Highlighting the experience of indigenous communities in Vermont as an example, Kesha pointed out, “Indigenous populations (are) rendered kind of invisible in Vermont, so that erases their access to land, (and) their ability to pass on traditional knowledge…” Kesha urges Vermonters to reckon more deeply with our history. She suggests everyone in the state go on an Indigenous history tour; understand the eugenics movement; and acknowledge “what it was like to have your basic healthcare be a source of sterilization, humiliation and complete violation.”

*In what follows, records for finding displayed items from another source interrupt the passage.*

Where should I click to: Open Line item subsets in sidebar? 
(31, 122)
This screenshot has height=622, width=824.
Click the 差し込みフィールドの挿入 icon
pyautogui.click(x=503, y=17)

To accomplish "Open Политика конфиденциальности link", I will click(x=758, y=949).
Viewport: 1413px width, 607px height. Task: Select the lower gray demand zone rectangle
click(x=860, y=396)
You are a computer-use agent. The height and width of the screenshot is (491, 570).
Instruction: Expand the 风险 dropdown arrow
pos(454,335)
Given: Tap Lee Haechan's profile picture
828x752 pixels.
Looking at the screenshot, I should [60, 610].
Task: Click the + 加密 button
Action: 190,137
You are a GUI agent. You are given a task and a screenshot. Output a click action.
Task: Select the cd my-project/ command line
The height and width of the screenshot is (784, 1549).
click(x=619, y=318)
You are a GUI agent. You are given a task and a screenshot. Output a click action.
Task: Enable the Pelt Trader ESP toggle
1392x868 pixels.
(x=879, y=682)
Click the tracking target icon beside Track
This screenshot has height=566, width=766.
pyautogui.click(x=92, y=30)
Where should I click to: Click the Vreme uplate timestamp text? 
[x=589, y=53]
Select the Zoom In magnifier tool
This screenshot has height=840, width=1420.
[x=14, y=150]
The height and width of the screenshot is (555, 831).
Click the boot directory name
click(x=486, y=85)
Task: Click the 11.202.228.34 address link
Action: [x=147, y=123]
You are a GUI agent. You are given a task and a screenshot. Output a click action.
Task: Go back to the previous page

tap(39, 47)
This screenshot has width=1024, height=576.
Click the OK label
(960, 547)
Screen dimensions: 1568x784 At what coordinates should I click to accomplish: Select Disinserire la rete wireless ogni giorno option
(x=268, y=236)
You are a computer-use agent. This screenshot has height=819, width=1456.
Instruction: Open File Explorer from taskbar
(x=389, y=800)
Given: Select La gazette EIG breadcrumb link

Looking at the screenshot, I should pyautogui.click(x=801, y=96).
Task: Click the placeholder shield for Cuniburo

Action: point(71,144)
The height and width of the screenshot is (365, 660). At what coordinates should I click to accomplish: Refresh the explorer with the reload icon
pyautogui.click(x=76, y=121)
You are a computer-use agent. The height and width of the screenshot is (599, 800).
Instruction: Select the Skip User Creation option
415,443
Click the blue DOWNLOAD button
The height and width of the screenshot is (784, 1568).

Kesha also highlighted the disproportionate impact Covid-19 has on communities of color. The virus does not discriminate; and yet it has disproportionately ravaged historically marginalized communities. In Vermont, the virus has greatly affected New Americans, and Kesha’s concerns include the lack of access to adequate translation services. She explains, “We're seeing such a deep disparity in who is being affected by COVID-19 [in the United States]....some of those numbers are incredibly heartbreaking.” The failure to provide translation services is a form of silencing,  leaving an entire group excluded from vital information, and thereby unable to access essential health and support services. Translation of emergency information into other languages is a fundamental human right.

 

Local Changemakers: REJOICE and the Center for Whole Communities

Kesha stressed that police brutality, Native American history, vital document translations, and EJ are deeply linked. They are coexisting realities, inherently linked to life, personal autonomy, and overall existence. Such inter-relatedness is central to Environmental Justice, as is the issue of accountability, which Kesha pursues through her work at the Center for Whole Communities in Burlington. 

The Center works with “difference, dialogue, and story” as a foundation for an approach to leadership development, holistic design, and facilitation. With these core practices as guides, Kesha and her colleagues have partnered with Community Actions Works, the Champlain Valley Office of Economic Opportunity, the Mobile Home Program, the University of Vermont Rubenstein School, and Vermont Law School to create the REJOICE project. REJOICE seeks to build a new comprehensive EJ policy in Vermont, informed by the life experience of all community members, addressing systemic silencing by placing the voices of those most affected by historical injustice at the heart of the conversation, and breaking the toxic cycle of exclusion.